- **TASK INSTRUCTIONS**
From the line with "Toggle Activates when visible checkbox" through the final line of the entries below, write out each line exactly and nothing else.

Collected data

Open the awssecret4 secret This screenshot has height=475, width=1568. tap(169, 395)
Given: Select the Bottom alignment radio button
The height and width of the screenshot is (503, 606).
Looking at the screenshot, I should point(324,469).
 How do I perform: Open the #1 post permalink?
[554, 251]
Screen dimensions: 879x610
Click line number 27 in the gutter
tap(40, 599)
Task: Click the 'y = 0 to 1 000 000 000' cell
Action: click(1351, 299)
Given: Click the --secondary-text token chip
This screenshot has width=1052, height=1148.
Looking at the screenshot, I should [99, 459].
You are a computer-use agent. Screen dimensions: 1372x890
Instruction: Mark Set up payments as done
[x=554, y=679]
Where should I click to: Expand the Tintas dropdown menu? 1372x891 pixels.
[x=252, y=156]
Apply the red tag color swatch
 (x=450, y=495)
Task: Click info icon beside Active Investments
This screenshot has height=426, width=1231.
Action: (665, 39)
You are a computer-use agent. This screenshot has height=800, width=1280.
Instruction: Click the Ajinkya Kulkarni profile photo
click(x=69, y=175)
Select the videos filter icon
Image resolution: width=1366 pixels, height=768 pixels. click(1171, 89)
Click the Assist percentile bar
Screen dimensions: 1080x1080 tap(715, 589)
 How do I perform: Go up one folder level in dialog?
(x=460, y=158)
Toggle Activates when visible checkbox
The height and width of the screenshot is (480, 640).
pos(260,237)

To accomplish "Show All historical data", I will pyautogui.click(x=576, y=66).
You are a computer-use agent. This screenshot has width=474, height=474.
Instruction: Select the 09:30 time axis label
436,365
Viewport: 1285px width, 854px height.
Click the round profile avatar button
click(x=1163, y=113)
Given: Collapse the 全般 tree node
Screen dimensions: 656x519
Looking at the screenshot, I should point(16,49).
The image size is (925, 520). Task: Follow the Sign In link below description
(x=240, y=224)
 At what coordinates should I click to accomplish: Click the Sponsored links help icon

- **COMPLETED EXERCISE**
Toggle Activates when visible checkbox
The height and width of the screenshot is (480, 640).
pos(260,237)

To accomplish "Show All historical data", I will pyautogui.click(x=576, y=66).
You are a computer-use agent. This screenshot has width=474, height=474.
Instruction: Select the 09:30 time axis label
436,365
Viewport: 1285px width, 854px height.
Click the round profile avatar button
click(x=1163, y=113)
Given: Collapse the 全般 tree node
Screen dimensions: 656x519
Looking at the screenshot, I should point(16,49).
The image size is (925, 520). Task: Follow the Sign In link below description
(x=240, y=224)
 At what coordinates should I click to accomplish: Click the Sponsored links help icon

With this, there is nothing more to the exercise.